▶ _Your assignment_
Copy exactly the stretch of lines from the one holding "Task: Close the Settings tab" through the last line of the data below, inclusive. Leave out pictures.

▶ _Supplied material_
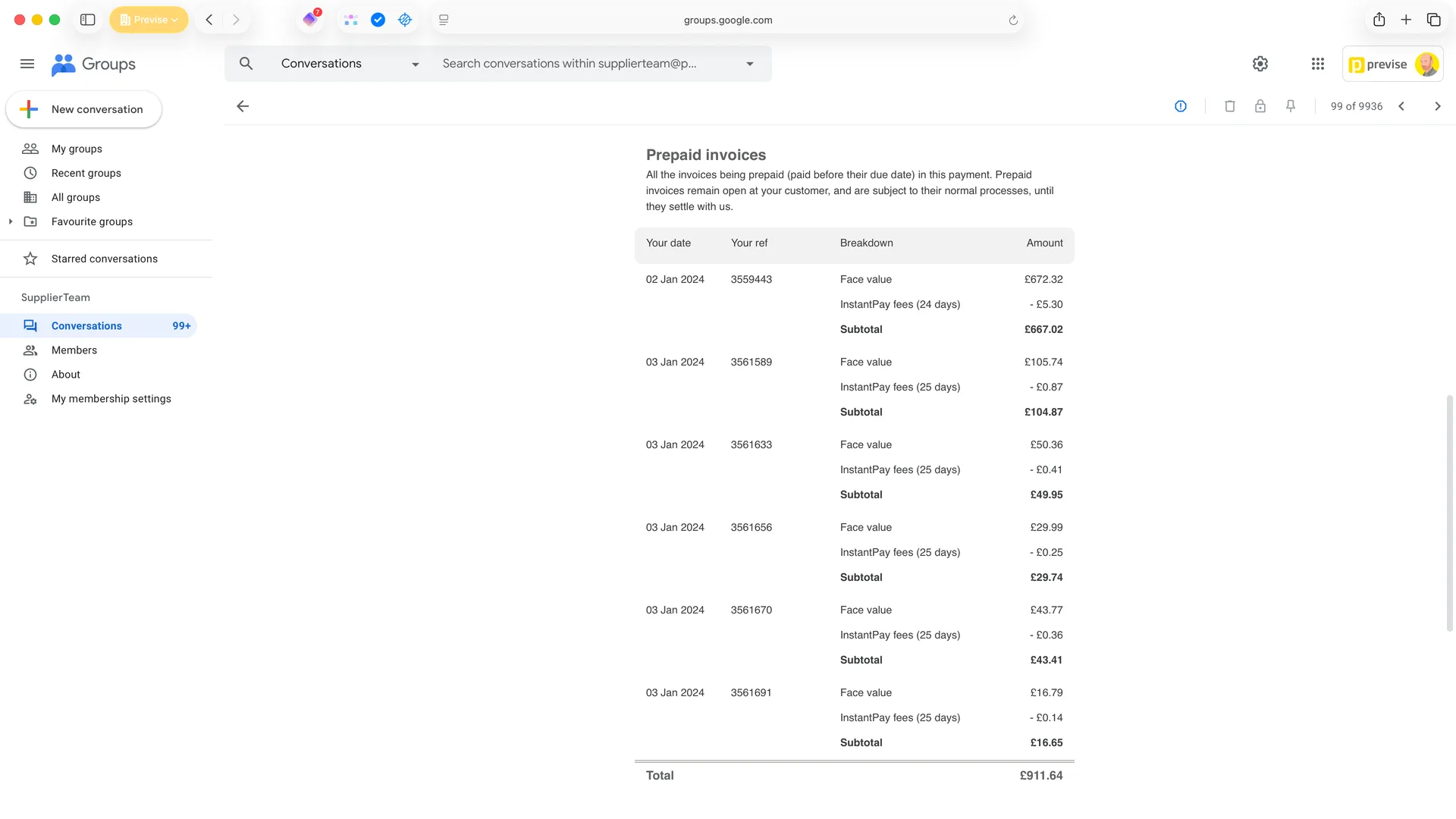Reload the page in address bar
Viewport: 1456px width, 819px height.
click(x=1013, y=20)
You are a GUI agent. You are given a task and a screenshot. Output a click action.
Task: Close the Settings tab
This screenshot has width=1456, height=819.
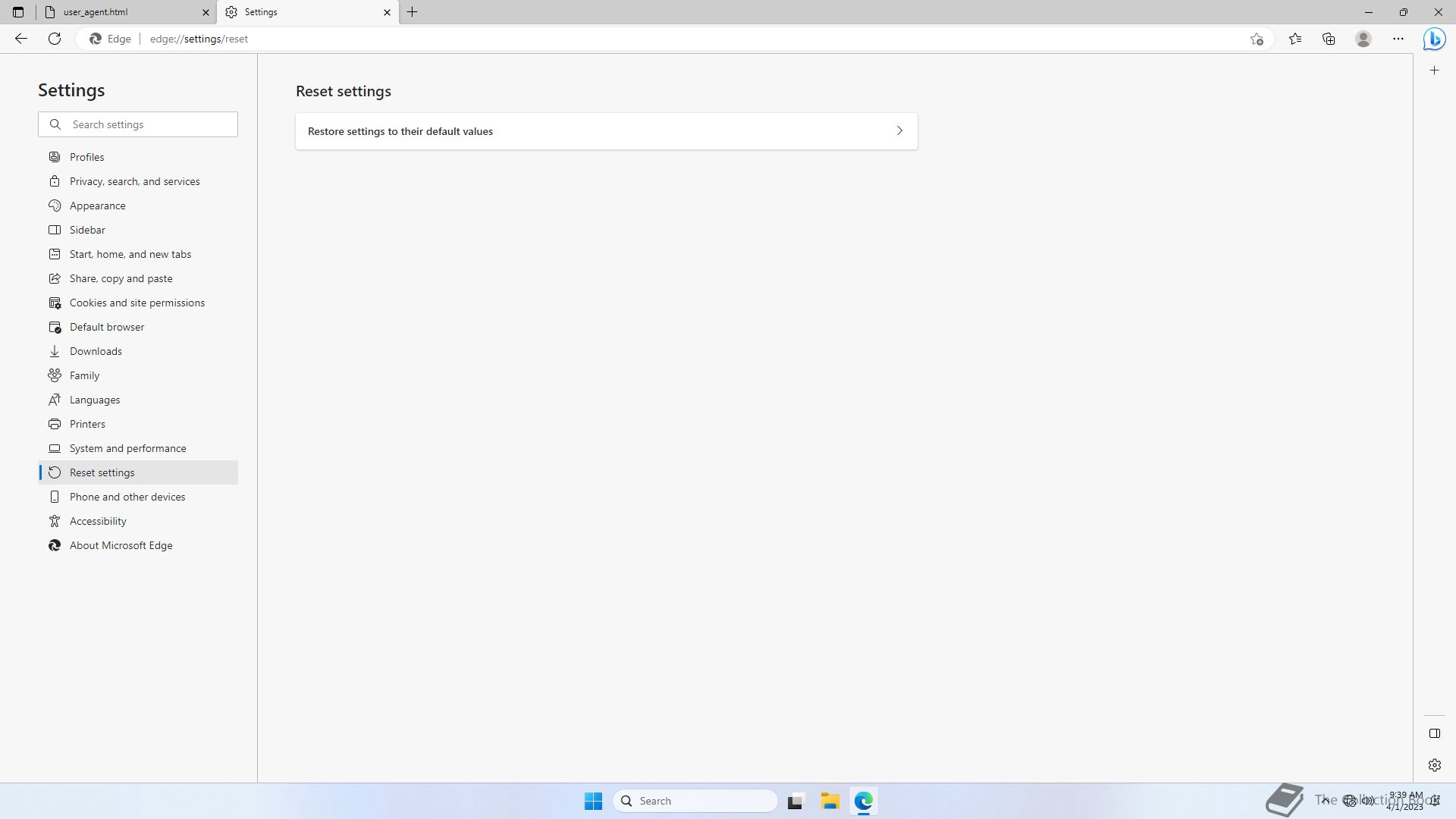pyautogui.click(x=387, y=12)
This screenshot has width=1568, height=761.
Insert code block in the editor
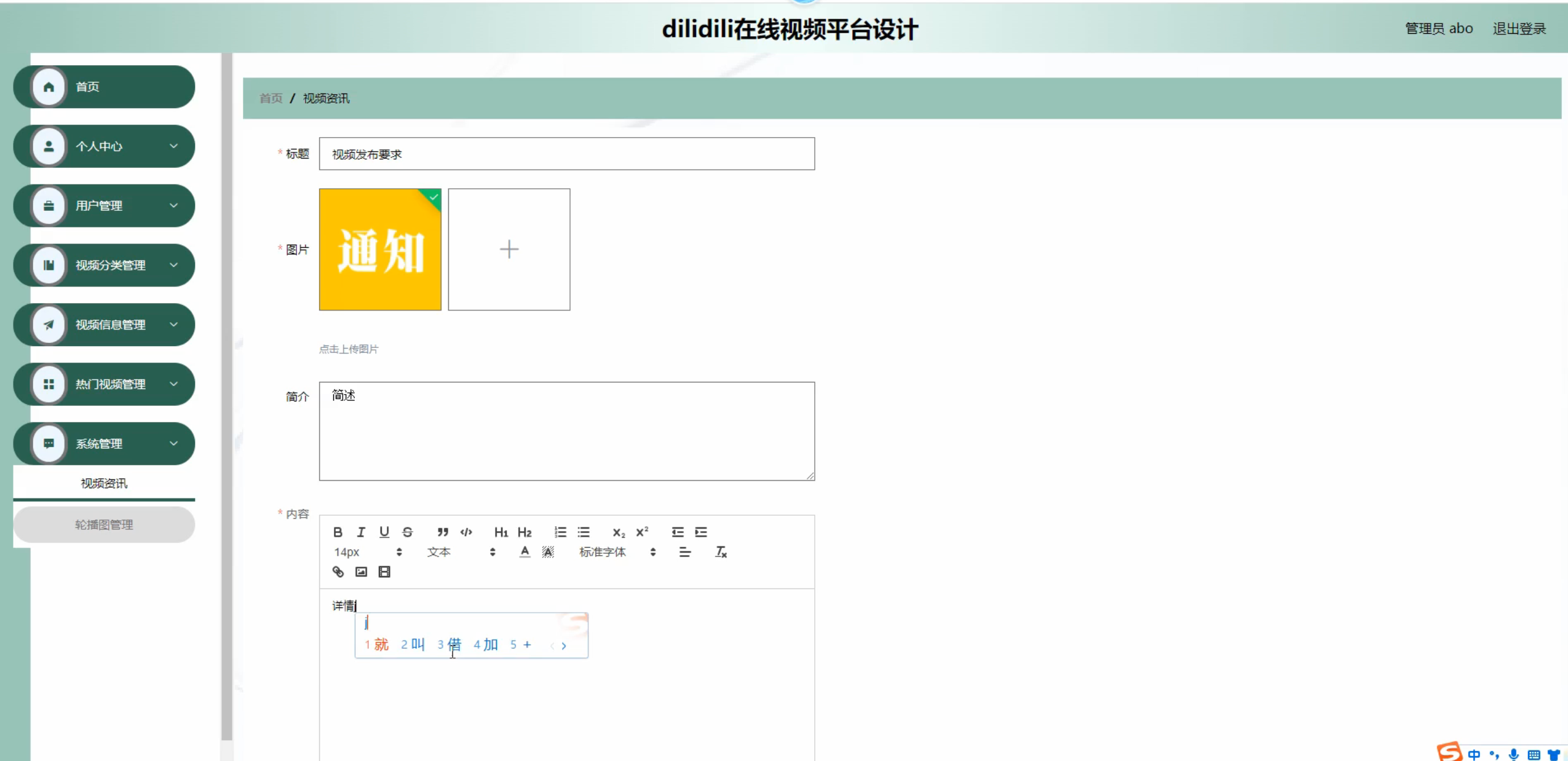[466, 532]
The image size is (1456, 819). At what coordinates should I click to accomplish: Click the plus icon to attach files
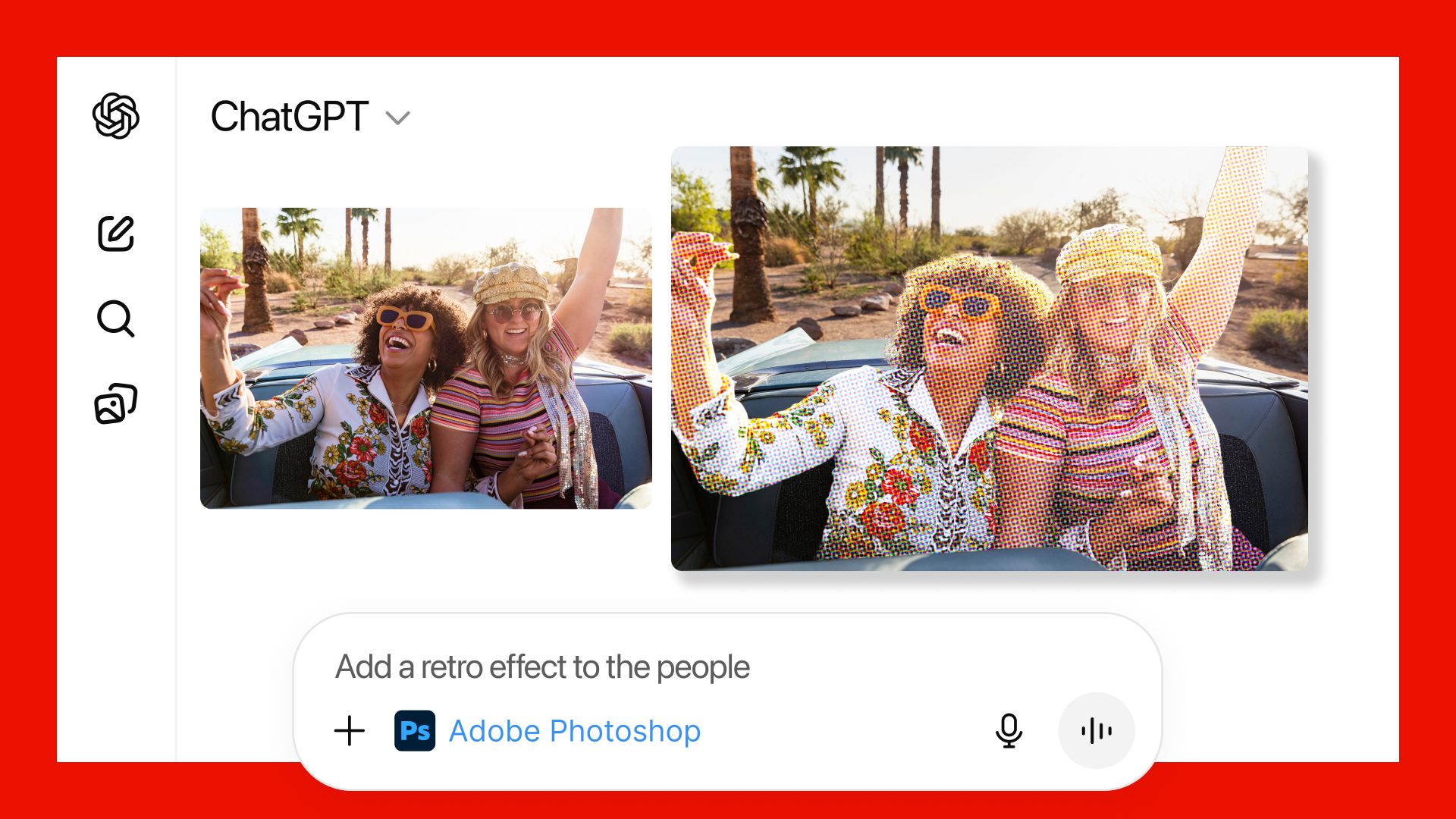click(349, 731)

▶ _Answer section_
Task: Close the Settings tab
This screenshot has width=1456, height=819.
pyautogui.click(x=387, y=12)
This screenshot has width=1568, height=761.
Insert code block in the editor
[466, 532]
The image size is (1456, 819). At what coordinates should I click to accomplish: Click the plus icon to attach files
click(349, 731)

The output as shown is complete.